The scanner is built entirely on Google technologies like Chrome and Google Cloud Platform, with support for the latest HTML5 features, a low false positive rate and ease of use in mind. We have discussed some of the technology behind this tool in a talk at the Google Testing Automation Conference 2013.

While working on this tool, we found we needed a synthetic testbed to both test our current capabilities and set goals for what we need to catch next. Today we’re announcing the open-source release of Firing Range, the results of our work (with some help from researchers at the Politecnico di Milano) in producing a test ground for automated scanners.

Firing Range is a Java application built on Google App Engine and contains a wide range of XSS and, to a lesser degree, other web vulnerabilities.

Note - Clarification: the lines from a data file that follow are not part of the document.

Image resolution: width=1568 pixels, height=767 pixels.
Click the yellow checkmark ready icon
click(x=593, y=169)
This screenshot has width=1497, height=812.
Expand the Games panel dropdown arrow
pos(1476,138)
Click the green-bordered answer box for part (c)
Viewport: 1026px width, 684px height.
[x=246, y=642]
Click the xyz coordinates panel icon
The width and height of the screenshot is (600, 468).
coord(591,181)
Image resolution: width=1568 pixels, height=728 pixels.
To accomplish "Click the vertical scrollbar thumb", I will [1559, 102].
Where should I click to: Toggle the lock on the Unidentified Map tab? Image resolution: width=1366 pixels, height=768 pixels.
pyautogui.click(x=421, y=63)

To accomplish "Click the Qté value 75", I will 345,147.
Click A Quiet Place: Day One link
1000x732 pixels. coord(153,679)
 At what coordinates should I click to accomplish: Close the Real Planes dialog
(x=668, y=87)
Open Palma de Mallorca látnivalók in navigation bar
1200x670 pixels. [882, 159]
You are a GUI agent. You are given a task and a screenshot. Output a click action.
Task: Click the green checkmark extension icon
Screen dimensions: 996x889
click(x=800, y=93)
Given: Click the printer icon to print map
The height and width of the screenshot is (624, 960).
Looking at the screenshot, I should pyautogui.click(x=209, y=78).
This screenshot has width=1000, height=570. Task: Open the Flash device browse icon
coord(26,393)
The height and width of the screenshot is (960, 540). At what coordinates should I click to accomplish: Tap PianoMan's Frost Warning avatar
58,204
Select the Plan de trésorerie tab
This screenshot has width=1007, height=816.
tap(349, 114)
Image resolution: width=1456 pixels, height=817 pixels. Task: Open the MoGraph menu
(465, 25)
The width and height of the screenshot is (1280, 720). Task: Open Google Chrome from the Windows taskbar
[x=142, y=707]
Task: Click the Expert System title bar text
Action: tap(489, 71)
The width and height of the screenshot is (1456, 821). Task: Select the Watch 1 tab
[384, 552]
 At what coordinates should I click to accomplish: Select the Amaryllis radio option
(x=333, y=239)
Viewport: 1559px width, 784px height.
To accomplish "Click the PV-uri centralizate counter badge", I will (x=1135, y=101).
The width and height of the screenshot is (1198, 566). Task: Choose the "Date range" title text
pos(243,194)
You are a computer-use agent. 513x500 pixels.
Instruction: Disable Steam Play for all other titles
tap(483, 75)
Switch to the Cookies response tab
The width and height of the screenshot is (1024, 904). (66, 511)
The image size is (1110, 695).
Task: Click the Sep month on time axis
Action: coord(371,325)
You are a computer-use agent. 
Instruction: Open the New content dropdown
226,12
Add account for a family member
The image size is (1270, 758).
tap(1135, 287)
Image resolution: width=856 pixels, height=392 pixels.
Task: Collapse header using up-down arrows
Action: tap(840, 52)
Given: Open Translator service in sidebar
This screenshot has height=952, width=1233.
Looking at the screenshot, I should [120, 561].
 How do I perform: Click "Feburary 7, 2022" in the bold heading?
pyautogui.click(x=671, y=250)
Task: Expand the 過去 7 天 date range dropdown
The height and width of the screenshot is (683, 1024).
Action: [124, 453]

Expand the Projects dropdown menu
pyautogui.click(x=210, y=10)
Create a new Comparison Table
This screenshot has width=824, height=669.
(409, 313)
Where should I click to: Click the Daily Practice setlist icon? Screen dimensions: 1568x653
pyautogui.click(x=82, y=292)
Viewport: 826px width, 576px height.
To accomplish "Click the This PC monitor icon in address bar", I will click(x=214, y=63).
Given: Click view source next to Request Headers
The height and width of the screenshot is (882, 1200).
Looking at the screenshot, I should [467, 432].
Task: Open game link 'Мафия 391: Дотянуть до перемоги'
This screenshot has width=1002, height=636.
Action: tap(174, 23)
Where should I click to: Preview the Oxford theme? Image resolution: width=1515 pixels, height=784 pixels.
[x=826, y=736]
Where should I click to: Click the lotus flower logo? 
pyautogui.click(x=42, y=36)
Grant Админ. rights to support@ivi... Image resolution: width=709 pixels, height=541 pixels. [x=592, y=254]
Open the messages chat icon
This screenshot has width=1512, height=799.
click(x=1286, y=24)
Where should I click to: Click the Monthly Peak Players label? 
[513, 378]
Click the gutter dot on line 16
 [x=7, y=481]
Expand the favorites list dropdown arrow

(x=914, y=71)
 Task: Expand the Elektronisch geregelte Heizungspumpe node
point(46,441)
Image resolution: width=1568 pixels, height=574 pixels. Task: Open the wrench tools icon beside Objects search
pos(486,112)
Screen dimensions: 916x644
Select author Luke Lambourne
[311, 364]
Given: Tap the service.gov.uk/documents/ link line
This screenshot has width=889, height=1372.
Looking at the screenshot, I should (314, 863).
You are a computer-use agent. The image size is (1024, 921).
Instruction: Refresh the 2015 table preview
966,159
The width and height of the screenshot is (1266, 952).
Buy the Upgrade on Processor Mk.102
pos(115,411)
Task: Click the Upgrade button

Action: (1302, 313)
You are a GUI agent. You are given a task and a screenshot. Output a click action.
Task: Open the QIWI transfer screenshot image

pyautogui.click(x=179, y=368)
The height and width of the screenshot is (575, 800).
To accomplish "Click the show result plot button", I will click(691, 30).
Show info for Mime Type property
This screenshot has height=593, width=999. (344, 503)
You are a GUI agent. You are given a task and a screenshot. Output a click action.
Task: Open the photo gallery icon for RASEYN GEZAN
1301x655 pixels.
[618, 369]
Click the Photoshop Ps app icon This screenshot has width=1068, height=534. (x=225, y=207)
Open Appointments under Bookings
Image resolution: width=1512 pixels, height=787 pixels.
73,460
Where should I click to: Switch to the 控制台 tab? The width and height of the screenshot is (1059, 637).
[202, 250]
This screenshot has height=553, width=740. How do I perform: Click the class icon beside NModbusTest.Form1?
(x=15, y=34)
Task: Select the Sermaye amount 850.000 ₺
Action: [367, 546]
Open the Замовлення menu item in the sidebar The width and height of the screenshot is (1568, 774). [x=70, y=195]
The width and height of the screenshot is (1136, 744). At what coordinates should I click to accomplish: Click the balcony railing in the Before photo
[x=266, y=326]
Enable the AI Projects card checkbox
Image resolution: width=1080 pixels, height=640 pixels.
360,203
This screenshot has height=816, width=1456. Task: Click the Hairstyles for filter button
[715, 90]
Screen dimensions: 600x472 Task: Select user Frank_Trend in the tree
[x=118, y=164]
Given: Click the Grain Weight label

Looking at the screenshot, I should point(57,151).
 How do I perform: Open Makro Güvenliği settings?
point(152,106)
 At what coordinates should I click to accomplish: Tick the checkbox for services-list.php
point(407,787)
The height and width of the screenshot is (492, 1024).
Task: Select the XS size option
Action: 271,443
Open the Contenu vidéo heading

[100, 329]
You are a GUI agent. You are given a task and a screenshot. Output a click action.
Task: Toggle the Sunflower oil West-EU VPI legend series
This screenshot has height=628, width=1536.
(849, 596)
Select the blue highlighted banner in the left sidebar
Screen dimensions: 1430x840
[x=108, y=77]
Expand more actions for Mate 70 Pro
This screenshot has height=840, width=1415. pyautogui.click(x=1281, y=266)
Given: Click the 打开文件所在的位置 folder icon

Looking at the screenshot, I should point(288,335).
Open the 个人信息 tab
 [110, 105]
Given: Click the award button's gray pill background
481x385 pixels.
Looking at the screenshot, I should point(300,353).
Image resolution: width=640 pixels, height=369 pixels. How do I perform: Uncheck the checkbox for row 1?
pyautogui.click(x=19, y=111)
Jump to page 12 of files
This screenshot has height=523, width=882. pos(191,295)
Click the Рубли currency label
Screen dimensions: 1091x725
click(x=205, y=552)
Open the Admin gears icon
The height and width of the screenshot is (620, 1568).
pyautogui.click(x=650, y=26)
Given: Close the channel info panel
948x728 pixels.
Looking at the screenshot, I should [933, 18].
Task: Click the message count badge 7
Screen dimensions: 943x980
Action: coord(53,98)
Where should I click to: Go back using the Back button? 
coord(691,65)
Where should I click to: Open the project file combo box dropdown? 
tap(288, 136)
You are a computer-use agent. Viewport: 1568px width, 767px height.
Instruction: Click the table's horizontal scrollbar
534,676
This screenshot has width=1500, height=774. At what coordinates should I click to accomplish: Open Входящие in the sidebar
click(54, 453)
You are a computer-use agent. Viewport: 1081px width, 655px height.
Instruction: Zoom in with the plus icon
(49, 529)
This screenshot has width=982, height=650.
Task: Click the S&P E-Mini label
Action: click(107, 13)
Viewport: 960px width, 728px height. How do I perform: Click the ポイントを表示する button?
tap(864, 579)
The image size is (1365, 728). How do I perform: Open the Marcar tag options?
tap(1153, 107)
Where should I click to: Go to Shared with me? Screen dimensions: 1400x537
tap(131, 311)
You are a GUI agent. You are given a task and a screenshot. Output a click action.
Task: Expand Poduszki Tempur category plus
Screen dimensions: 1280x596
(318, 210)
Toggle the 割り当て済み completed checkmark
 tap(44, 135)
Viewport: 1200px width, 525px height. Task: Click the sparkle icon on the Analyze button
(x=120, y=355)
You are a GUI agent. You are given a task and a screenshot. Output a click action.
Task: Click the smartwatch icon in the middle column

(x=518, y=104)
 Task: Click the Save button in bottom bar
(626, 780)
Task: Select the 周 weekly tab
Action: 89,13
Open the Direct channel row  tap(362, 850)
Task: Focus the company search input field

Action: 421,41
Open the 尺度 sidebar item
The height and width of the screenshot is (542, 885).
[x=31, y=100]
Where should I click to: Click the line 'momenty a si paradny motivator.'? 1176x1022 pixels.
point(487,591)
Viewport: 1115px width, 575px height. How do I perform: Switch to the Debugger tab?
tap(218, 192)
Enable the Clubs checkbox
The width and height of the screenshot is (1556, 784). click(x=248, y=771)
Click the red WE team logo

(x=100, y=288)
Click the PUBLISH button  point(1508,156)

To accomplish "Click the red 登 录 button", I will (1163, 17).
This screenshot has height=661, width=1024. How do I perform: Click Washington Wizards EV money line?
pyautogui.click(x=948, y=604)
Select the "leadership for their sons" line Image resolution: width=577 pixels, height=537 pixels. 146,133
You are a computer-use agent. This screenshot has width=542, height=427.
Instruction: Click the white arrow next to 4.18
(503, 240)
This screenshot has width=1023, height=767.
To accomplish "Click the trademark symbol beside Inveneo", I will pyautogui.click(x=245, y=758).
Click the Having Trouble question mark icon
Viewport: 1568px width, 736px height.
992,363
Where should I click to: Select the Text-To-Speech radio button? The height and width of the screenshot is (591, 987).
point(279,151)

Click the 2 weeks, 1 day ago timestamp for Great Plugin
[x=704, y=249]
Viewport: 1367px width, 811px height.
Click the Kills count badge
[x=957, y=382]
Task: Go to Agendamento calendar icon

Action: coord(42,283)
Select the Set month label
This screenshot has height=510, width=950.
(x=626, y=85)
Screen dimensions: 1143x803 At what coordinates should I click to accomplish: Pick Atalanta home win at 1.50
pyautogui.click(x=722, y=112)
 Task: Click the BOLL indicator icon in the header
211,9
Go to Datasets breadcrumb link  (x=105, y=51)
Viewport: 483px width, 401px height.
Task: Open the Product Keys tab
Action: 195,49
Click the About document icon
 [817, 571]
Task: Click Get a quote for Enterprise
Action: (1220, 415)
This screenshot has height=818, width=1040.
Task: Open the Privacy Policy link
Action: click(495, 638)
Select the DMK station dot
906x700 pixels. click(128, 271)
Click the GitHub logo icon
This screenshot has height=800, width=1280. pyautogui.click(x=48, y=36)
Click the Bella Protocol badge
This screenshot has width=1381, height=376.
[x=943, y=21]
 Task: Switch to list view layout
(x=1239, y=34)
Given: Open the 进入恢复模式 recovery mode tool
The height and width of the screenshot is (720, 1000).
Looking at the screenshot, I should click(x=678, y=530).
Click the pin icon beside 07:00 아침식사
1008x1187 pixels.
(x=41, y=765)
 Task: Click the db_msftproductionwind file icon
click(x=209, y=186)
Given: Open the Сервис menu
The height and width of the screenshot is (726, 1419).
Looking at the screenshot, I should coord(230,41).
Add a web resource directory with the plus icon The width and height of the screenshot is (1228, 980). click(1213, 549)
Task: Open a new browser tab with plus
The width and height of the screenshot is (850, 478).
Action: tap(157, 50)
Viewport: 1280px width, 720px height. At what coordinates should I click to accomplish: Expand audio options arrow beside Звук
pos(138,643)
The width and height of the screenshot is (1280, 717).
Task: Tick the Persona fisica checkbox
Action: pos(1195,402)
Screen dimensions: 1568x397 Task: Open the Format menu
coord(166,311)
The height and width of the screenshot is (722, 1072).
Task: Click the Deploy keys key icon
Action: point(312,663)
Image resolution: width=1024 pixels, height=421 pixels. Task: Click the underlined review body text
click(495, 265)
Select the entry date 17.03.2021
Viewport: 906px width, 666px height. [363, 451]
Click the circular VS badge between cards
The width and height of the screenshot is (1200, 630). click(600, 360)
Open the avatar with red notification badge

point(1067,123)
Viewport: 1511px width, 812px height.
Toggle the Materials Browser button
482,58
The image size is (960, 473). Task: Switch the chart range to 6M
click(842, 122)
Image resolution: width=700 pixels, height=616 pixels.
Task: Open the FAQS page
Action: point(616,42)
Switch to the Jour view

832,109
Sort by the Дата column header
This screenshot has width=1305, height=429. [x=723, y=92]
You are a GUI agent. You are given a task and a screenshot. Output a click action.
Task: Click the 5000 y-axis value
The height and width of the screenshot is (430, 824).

Code is available on github.com/google/firing-range, while a deployed version is at public-firing-range.appspot.com.

How is it different from the many vulnerable test applications already available? Most of them have focused on creating realistic-looking testbeds for human testers; we think that with automation in mind it is more productive, instead, to try to exhaustively enumerate the contexts and the attack vectors that an application might exhibit. Our testbed doesn’t try to emulate a real application, nor exercise the crawling capabilities of a scanner: it’s a collection of unique bug patterns drawn from vulnerabilities that we have seen in the wild, aimed at verifying the detection capabilities of security tools.

We have used Firing Range both as a continuous testing aid and as a driver for our development, defining as many bug types as possible, including some that we cannot detect (yet!).

We hope that others will find it helpful in evaluating the detection capabilities of their own automated tools, and we certainly welcome any contributions and feedbacks from the broader security research community.